John Kirk JOHN KIRK (Advisory Council) is an editor and film preservation specialist, has helped restore many important films, including Kiss Me Deadly, Some Like It Hot, The Apartment, The Good, the Bad, and the Ugly, and Fellini Satyricon. During that time he lectured on these (and other) projects at universities, film festivals, and cinematheques in the U.S., Canada, Europe, Australia, and New Zealand. He serves on the advisory boards of the Film Department at the Museum of Fine Arts, Houston, and the Legacy Project, a joint film preservation of Outfest Los Angeles and the UCLA Film and Television Archive.

Karen Frank KAREN FRANK (Advisory Council) is Director of the Business Department of San Francisco law firm Howard Rice Nemerovski Canady Falk & Rabkin, and a member of the firm’s Intellectual Property Counseling and Transactions group. She has extensive experience in copyright, trademark, right of publicity, Internet, multimedia and publishing law, and frequently speaks on intellectual property for the Practising Law Institute.
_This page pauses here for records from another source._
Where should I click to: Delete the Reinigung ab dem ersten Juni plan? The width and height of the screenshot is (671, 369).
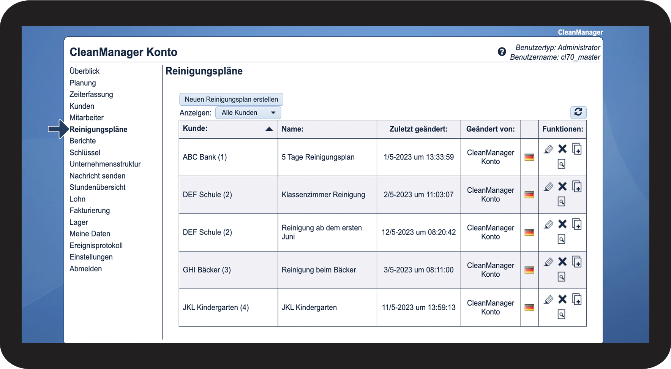(x=562, y=224)
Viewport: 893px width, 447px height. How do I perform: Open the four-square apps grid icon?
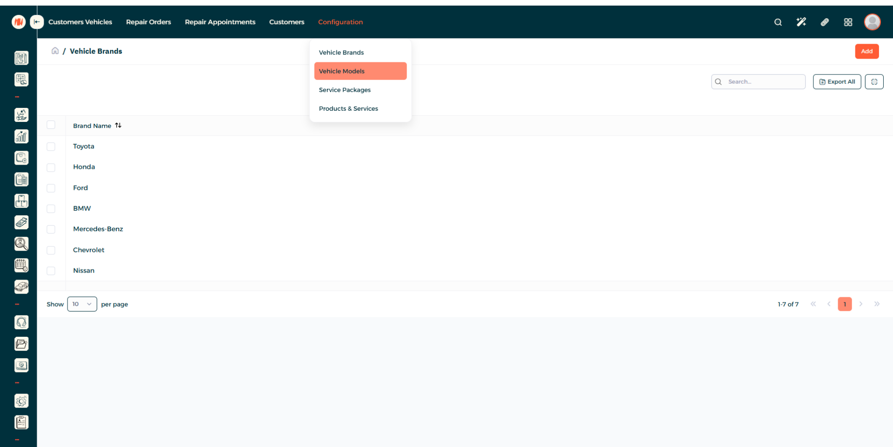pos(848,22)
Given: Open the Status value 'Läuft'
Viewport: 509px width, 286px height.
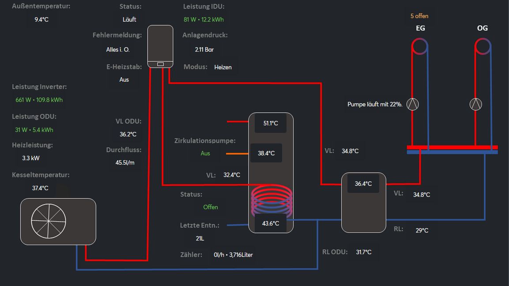Looking at the screenshot, I should click(x=129, y=19).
Karen provides legal counsel for the Film Noir Foundation.

Foster Hirsch FOSTER HIRSCH (Board of Directors), Professor of Film at Brooklyn College, is the author of sixteen books on film and theatre, including two books on film noir, The Dark Side of the Screen: Film Noir, and Detours and Lost Highways: A Map of Neo-Noir. He is the host of American Film Institute tributes in New York and a frequent guest moderator at a number of venues including the Brooklyn Academy of Music and the British Film Institute. He has recently lectured on film noir in India and China.

Anita Monga ANITA MONGA (Board of Directors) has been involved in film exhibition in the Bay Area for the last 25 years. As Director of Programming at San Francisco’s Castro Theatre she established an internationally-recognized film arts program within the landmark movie palace. A founding member of the Film Noir Foundation, Monga is NOIR CITY’s Programming Director, as well as a consultant to many other festivals. Currently, she programs SIFF Cinema in Seattle.

Greg Olson GREG OLSON (Advisory Council) has been film curator for the Seattle Art Museum since 1976, for the past 28 years programming an annual film noir series—the longest-running noir festival in the the world. His essays have appeared in Film Comment and Japanese Premiere. He’s contributed to Vietnam War Films, Contemporary Literary Criticism, and the Scarecrow Video Moive Guide. His critical biography, The Art Life of David Lynch, will be published in Fall, 2006.